Queste sono fra le ragioni che le associazioni agricole Cia Agricoltori Italiani, Confagricoltura e Copagri porteranno a sintesi nella mattinata del 5 maggio a Bologna, dalle ore 9 alle 12, in piazza della Costituzione (area antistante l’ingresso della Fiera).

“Abbiamo apprezzato l’attenzione della Commissione Politiche Agricole della Conferenza delle Regioni e delle Provincie Autonome al problema degli aiuti PAC”, sostengono le organizzazioni agricole.
«La manifestazione di Bologna, coinvolgendo le regioni del Nord Italia (Emilia-Romagna, Lombardia, Veneto, Trentino Alto Adige, Friuli Venezia Giulia, Piemonte, Toscana e Marche), darà un supporto alla mobilitazione nazionale manifestando le criticità delle maggiori filiere agroalimentari e delle imprese che hanno innovato ed investito e che pertanto hanno la necessità di ricercare, in accordo con le Regioni, nuove modalità di funzionamento di governo delle attività centralizzate. Rimarcando le positive esperienze di concertazione e sussidiarietà in corso con le diverse regioni e gli organismi pagatori – proseguono Cia, Confagricoltura e Copagri - evidenziamo la necessità di un’azione urgente tesa a recuperare la necessaria efficienza operativa di AGEA (agenzia per le erogazioni in agricoltura) che nel resto del Paese provoca ritardi inaccettabili nei pagamenti e incide anche sui tempi di erogazione da parte degli organismi pagatori regionali».
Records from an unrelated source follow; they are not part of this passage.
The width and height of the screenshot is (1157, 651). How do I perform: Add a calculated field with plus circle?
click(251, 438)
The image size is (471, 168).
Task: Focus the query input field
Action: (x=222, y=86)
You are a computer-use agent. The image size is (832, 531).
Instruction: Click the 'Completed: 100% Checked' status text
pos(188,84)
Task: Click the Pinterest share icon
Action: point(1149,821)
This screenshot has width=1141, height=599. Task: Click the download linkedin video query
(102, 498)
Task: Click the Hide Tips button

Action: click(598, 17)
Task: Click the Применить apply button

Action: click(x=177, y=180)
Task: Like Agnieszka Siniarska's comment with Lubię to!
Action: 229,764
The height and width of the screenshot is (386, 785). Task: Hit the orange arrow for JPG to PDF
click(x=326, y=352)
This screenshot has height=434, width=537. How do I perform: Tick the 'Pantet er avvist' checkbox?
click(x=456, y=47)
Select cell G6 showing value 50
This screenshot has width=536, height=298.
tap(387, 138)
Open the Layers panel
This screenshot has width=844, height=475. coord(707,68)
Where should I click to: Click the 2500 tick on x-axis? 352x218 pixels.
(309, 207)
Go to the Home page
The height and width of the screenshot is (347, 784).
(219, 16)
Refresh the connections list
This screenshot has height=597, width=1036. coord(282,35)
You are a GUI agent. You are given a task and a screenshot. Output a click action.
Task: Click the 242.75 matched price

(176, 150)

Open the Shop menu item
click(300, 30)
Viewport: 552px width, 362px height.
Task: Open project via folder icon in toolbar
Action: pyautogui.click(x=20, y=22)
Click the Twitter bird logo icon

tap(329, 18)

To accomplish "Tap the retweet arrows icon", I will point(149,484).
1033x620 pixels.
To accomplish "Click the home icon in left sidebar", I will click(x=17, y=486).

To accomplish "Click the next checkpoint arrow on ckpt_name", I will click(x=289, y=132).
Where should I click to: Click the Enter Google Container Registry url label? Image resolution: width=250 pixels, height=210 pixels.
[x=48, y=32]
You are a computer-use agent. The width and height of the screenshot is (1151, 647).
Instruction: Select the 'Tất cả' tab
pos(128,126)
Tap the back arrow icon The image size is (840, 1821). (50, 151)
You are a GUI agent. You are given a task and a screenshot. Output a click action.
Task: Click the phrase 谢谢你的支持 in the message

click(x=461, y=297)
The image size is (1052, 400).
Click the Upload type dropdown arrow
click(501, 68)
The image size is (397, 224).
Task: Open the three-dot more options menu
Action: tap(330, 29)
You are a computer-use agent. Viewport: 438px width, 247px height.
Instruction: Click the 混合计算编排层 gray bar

«Oggi come 13 anni fa – concludono le organizzazioni agricole - nonostante le enunciazioni di semplificazione, per una pratica di subentro l’azienda agricola deve produrre una quantità di carta superiore ai 20 chilogrammi e un agricoltore per pagarsi il biglietto del cinema deve vendere 30 chili di melanzane».
 
I produttori chiederanno, quindi, risposte urgenti su burocrazia, costi di produzione insostenibili, prezzi in caduta libera, cementificazione del suolo e abbandono delle aree rurali.